How Brad Pitt beat the odds to make an underrated zombie classic
This surprisingly divisive movie should be considered a genre staple.
Brad Pitt deserves better than 66 percent on Rotten Tomatoes. Sure, the Oscar-winning actor wasn’t exactly taking a huge risk when he lurched into the zombie subgenre, but the end result is a captivating and unique take on the unkillable horror trope that still holds up a decade later.
With HBO’s The Last of Us set to push zombies in a bold new direction, there’s never been a better time to revisit World War Z and the rocky behind-the-scenes story that brought Max Brooks’ novel to the big screen. Here’s how Pitt and a ragtag team of filmmakers redefined the zombie genre and made an underrated thriller.
World War Z breaks from zombie tradition in a few key ways. Unlike 28 Days Later and other post-apocalypse variants, the story occurs as the end of the world is unfurling. We see the outbreak happen, and then we watch as various nations try to stave off the apocalypse. It’s also a globe-trotting adventure, with Brad Pitt standing in for a James Bond-esque figure as he circumnavigates the globe looking for a cure.
Perhaps most important, World War Z invented a new visual language for its zombies. While George Romero’s zombies shuffled and Danny Boyle’s sprinted, this movie turns the undead into a roving hivemind. The film’s most iconic visual is its mass of zombies piling onto one another like a swarm of insects to climb over walls and take down flying vehicles.
For director Marc Foster, that undead swarm represents the central message of his movie. “For me, the metaphor was more about overpopulation today and less and less resources, and this swarming of them is almost like them going after the last resources, especially when the feeding frenzy starts,” he told Collider in 2013.
At the center of World War Z stands Pitt as Gerry Lane, a retired investigator for the United Nations who’s tasked with figuring out what caused this zombie apocalypse, and how to solve it. After rescuing his family from New York, Pitt escorts a young virologist to a South Korean facility where the outbreak was first reported. But when the scientist ends up dead, it’s up to Pitt to save the world himself.
Lane is an odd character. World War Z goes out of its way to paint him as an everyman, while Brad Pitt carries himself like Tom Cruise in a Mission Impossible movie.
“He’s someone who has special skills and has been in war zones, and crisis was his background. But at the same time he’s this everyman,” Forster told USA Today.
“Gerry Lane, one of the worst names in film ever,” Pitt added. “It was appropriate. I don’t know why it’s appropriate. Gerry with a ‘G’. He’s the anti-action hero. It’s an anti-action hero name.”
World War Z ran into trouble during production, specifically with its ending. The original script called for a big bloody battle in Russia to cap things off, but when they filmed it, that ending fell flat. So Brad Pitt asked Damon Lindelof to watch the film. Lindelof then worked with his fellow Lost alum Drew Goddard to craft a new set piece.
“[Brad Pitt] took me through how excited he was when he read the book, what was exciting for him, the geopolitical aspect of it,” Lindelof told Vanity Fair. “But when we started working on the script, a lot of that stuff had to fall away for the story to come together.”
The result is a chillier and more effective ending.
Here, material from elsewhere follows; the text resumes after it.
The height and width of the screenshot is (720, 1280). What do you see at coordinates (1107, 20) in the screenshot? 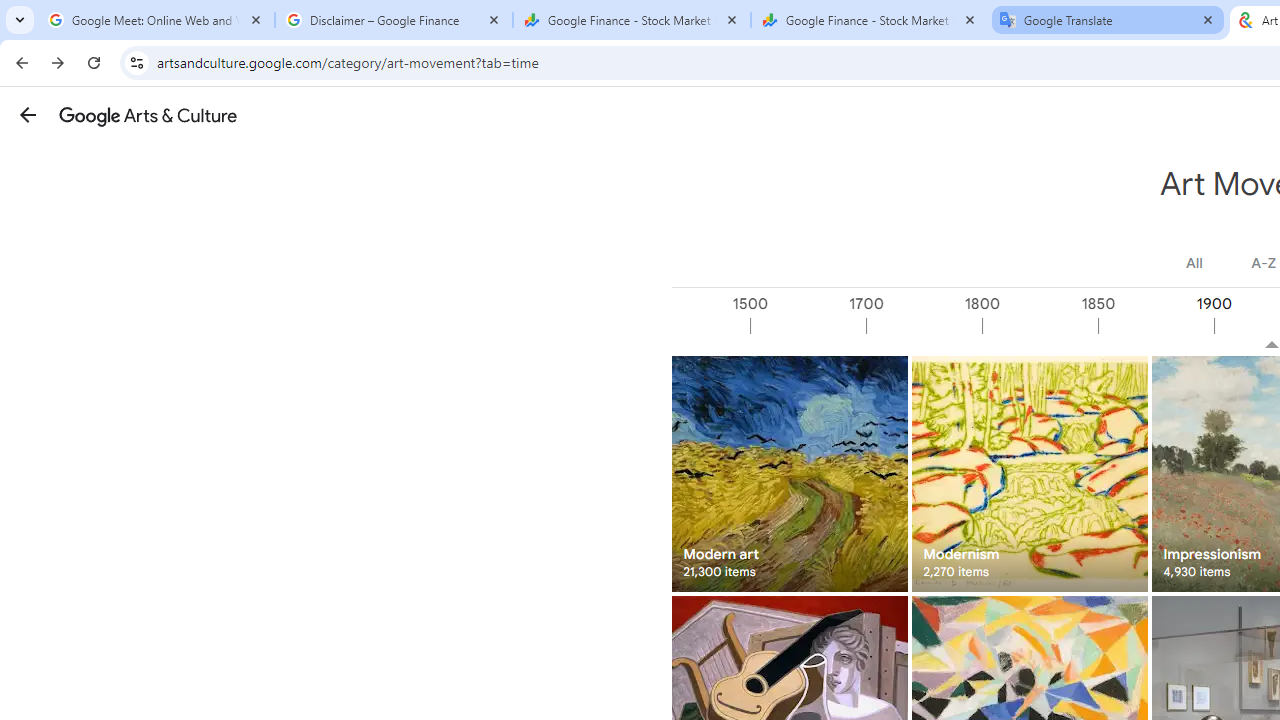
I see `'Google Translate'` at bounding box center [1107, 20]. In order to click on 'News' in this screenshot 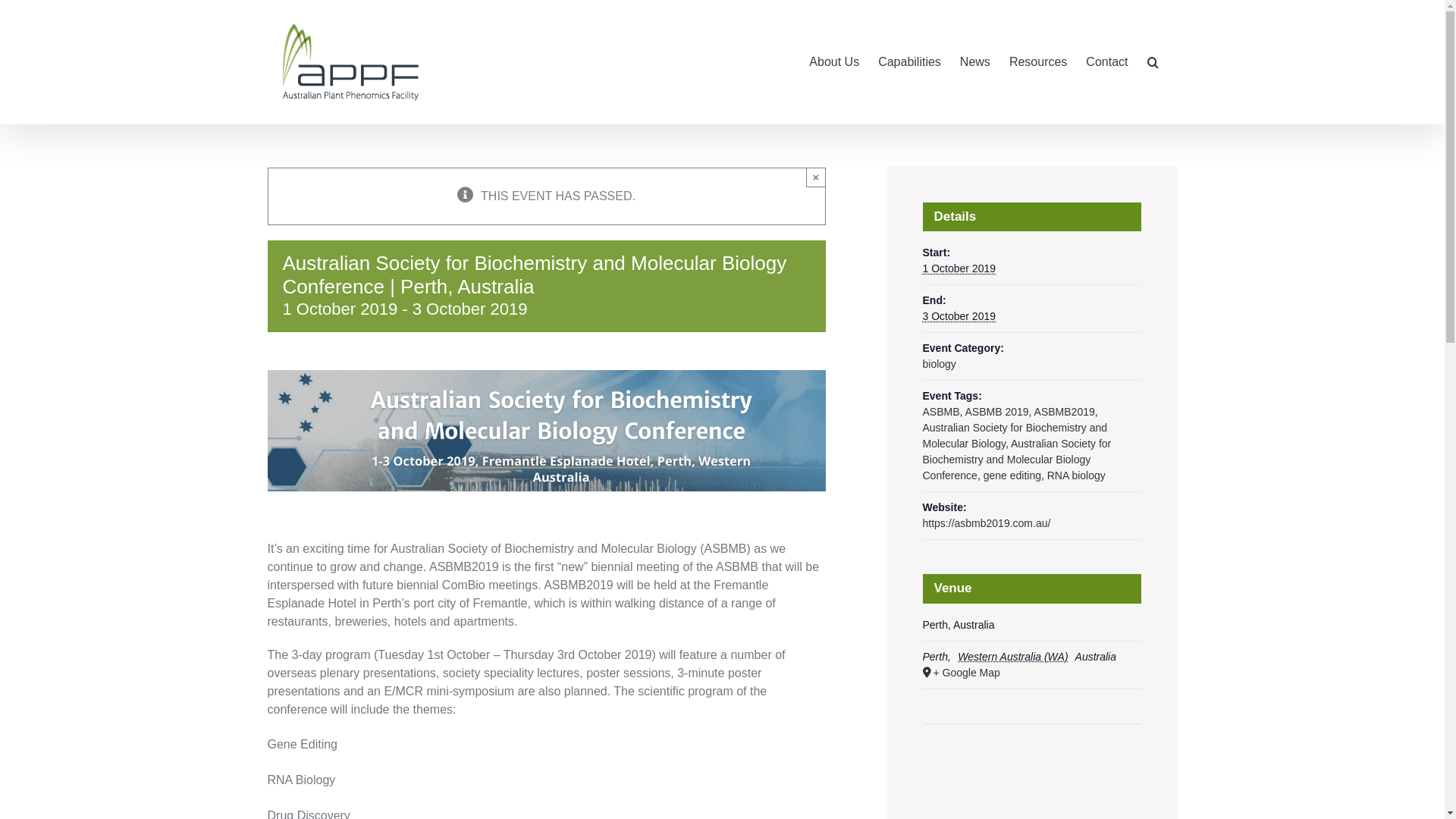, I will do `click(975, 61)`.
After chasing the origins of this zombie outbreak across the world, Pitt arrives at a medical research facility in Wales where a group of scientists is holed up in one part of the building while zombies run rampant in another. Of course, that’s where the cure is too.
I won’t spoil World War Z’s big reveal, but suffice to say that with Lindelof and Goddard’s help, Pitt and Foster mixed zombies, action, and a geopolitical thriller to create a zombie movie that will stand the test of time, even as the genre continues to evolve.
World War Z is streaming now on Amazon Prime.